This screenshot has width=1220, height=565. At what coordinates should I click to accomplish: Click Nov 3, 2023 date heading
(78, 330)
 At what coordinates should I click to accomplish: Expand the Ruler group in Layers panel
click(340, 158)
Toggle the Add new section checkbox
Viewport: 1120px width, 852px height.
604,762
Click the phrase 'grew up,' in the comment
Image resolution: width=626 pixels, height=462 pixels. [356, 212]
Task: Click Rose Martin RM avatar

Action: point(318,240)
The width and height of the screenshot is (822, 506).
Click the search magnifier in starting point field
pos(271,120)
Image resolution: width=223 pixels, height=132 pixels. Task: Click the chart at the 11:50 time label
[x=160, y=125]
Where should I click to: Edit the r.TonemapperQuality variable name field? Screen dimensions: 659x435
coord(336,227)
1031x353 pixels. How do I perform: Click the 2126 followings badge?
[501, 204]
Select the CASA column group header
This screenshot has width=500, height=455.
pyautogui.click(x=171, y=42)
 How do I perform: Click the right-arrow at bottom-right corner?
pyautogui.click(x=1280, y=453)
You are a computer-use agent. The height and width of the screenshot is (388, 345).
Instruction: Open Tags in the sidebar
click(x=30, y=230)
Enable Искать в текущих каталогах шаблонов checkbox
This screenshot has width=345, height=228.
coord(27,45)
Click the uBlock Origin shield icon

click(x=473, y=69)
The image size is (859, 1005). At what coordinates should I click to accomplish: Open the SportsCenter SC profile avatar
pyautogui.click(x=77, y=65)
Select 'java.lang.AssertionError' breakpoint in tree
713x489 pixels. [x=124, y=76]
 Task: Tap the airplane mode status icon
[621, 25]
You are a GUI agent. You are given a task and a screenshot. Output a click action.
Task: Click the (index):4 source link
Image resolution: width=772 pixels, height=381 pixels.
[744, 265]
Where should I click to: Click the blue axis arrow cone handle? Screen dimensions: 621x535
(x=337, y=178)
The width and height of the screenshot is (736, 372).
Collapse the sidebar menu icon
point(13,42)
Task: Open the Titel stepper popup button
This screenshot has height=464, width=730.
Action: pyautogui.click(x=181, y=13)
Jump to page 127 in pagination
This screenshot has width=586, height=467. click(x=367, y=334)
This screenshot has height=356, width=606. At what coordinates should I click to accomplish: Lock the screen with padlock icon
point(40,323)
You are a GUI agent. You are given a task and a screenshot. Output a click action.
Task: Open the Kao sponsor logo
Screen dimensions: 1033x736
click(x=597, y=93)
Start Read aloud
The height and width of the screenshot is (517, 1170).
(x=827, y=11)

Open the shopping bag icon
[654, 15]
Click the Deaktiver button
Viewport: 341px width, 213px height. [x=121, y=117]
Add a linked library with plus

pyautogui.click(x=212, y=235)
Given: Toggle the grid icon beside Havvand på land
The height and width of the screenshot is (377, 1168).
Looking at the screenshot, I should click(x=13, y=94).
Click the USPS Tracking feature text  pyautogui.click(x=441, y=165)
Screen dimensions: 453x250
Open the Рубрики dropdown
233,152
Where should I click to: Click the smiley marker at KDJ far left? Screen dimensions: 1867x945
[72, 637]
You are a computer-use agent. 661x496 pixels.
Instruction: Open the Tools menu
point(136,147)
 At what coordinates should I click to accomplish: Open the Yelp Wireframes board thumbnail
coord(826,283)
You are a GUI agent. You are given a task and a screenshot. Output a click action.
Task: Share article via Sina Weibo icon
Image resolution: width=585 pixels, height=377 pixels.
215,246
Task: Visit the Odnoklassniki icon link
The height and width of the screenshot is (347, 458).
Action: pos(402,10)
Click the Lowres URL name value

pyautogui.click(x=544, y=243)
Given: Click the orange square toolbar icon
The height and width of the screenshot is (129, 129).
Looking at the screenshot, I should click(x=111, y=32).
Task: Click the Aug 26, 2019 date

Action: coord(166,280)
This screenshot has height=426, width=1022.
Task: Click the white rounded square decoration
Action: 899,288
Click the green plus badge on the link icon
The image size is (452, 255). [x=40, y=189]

**To do:**
Repeat each of the entries exactly as written.

**Final answer:**
This screenshot has width=1220, height=565. At what coordinates should I click to accomplish: Click Nov 3, 2023 date heading
(78, 330)
 At what coordinates should I click to accomplish: Expand the Ruler group in Layers panel
click(340, 158)
Toggle the Add new section checkbox
Viewport: 1120px width, 852px height.
604,762
Click the phrase 'grew up,' in the comment
Image resolution: width=626 pixels, height=462 pixels. [356, 212]
Task: Click Rose Martin RM avatar

Action: point(318,240)
The width and height of the screenshot is (822, 506).
Click the search magnifier in starting point field
pos(271,120)
Image resolution: width=223 pixels, height=132 pixels. Task: Click the chart at the 11:50 time label
[x=160, y=125]
Where should I click to: Edit the r.TonemapperQuality variable name field? Screen dimensions: 659x435
coord(336,227)
1031x353 pixels. How do I perform: Click the 2126 followings badge?
[501, 204]
Select the CASA column group header
This screenshot has width=500, height=455.
pyautogui.click(x=171, y=42)
 How do I perform: Click the right-arrow at bottom-right corner?
pyautogui.click(x=1280, y=453)
You are a computer-use agent. The height and width of the screenshot is (388, 345).
Instruction: Open Tags in the sidebar
click(x=30, y=230)
Enable Искать в текущих каталогах шаблонов checkbox
This screenshot has width=345, height=228.
coord(27,45)
Click the uBlock Origin shield icon

click(x=473, y=69)
The image size is (859, 1005). At what coordinates should I click to accomplish: Open the SportsCenter SC profile avatar
pyautogui.click(x=77, y=65)
Select 'java.lang.AssertionError' breakpoint in tree
713x489 pixels. [x=124, y=76]
 Task: Tap the airplane mode status icon
[621, 25]
You are a GUI agent. You are given a task and a screenshot. Output a click action.
Task: Click the (index):4 source link
Image resolution: width=772 pixels, height=381 pixels.
[744, 265]
Where should I click to: Click the blue axis arrow cone handle? Screen dimensions: 621x535
(x=337, y=178)
The width and height of the screenshot is (736, 372).
Collapse the sidebar menu icon
point(13,42)
Task: Open the Titel stepper popup button
This screenshot has height=464, width=730.
Action: pyautogui.click(x=181, y=13)
Jump to page 127 in pagination
This screenshot has width=586, height=467. click(x=367, y=334)
This screenshot has height=356, width=606. At what coordinates should I click to accomplish: Lock the screen with padlock icon
point(40,323)
You are a GUI agent. You are given a task and a screenshot. Output a click action.
Task: Open the Kao sponsor logo
Screen dimensions: 1033x736
click(x=597, y=93)
Start Read aloud
The height and width of the screenshot is (517, 1170).
(x=827, y=11)

Open the shopping bag icon
[654, 15]
Click the Deaktiver button
Viewport: 341px width, 213px height. [x=121, y=117]
Add a linked library with plus

pyautogui.click(x=212, y=235)
Given: Toggle the grid icon beside Havvand på land
The height and width of the screenshot is (377, 1168).
Looking at the screenshot, I should click(x=13, y=94).
Click the USPS Tracking feature text  pyautogui.click(x=441, y=165)
Screen dimensions: 453x250
Open the Рубрики dropdown
233,152
Where should I click to: Click the smiley marker at KDJ far left? Screen dimensions: 1867x945
[72, 637]
You are a computer-use agent. 661x496 pixels.
Instruction: Open the Tools menu
point(136,147)
 At what coordinates should I click to accomplish: Open the Yelp Wireframes board thumbnail
coord(826,283)
You are a GUI agent. You are given a task and a screenshot. Output a click action.
Task: Share article via Sina Weibo icon
Image resolution: width=585 pixels, height=377 pixels.
215,246
Task: Visit the Odnoklassniki icon link
The height and width of the screenshot is (347, 458).
Action: pos(402,10)
Click the Lowres URL name value

pyautogui.click(x=544, y=243)
Given: Click the orange square toolbar icon
The height and width of the screenshot is (129, 129).
Looking at the screenshot, I should click(x=111, y=32).
Task: Click the Aug 26, 2019 date

Action: coord(166,280)
This screenshot has height=426, width=1022.
Task: Click the white rounded square decoration
Action: 899,288
Click the green plus badge on the link icon
The image size is (452, 255). [x=40, y=189]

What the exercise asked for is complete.